BZ Bank
- Native name: BZ Bank Aktiengesellschaft
- Formerly: BZ Bank Zürich Aktiengesellschaft
- Company type: Private
- Industry: Financial services
- Founded: 1985; 41 years ago in Zürich, Switzerland
- Founder: Martin Ebner
- Headquarters: Freienbach, Switzerland
- Key people: Marc Schurter (CEO); Dieter Göldi (CFO)
- AUM: CHF 7.89 billion
- Number of employees: 10 (2023)
- Website: bzbank.ch

= BZ Bank =

Swiss private bank

BZ Bank (legally BZ Bank Aktiengesellschaft) is a Swiss private bank primarily active in equity transactions. It specializes in stock trading, wealth management, stock and investment consulting, collective joint-ventures and corporate advisory.

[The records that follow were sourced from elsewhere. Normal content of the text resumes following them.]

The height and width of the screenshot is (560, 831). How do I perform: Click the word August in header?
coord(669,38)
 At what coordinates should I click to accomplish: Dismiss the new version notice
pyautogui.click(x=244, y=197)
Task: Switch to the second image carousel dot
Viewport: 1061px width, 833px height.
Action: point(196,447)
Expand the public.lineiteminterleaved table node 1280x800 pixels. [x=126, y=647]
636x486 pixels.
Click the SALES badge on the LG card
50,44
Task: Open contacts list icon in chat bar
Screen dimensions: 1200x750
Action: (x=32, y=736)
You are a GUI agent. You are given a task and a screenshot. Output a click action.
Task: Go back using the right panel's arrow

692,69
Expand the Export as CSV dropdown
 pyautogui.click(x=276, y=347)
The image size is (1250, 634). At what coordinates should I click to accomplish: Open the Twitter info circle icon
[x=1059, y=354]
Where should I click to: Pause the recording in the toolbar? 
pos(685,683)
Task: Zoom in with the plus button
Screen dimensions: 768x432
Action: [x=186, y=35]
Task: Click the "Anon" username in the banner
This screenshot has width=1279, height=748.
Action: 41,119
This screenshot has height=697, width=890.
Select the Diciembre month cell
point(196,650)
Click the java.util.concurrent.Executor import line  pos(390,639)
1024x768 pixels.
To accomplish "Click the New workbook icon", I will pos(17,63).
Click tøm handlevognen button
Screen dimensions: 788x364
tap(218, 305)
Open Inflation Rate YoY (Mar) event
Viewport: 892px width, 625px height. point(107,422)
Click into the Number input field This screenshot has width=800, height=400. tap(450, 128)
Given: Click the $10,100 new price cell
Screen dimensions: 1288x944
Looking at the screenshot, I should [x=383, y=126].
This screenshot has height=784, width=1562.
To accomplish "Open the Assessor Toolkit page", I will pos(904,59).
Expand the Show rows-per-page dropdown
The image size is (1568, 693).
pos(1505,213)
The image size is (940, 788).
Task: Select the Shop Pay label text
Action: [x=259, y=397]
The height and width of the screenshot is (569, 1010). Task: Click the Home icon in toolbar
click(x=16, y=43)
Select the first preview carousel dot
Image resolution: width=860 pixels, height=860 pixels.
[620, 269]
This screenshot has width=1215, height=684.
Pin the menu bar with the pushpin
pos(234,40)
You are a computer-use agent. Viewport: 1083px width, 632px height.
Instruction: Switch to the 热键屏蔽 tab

As a result of this specialization, BZ Bank's main income segment is the commission and service business. As of the 2024 balance sheet date, assets under management were CHF 7.89 billion. Profit in 2024 financial year amounted to CHF 12.99 million.

== History ==
BZ Bank was founded in 1985 by Martin Ebner in Zürich, Switzerland under the name BZ Bank Zürich Aktiengesellschaft. Since the end of 1997, the bank's headquarters are located in Freienbach (SZ) and offices near Wollerau (SZ). In June 2022, Martin Ebner and his wife Rosmarie, who were the majority shareholders of the bank since its founding, sold 70% of their shares to Graubündner Kantonalbank. On January 22 2025 Martin and Rosmarie Ebner transferred the remaining 30% to Graubündner Kantonalbank, which has been the sole shareholder ever since.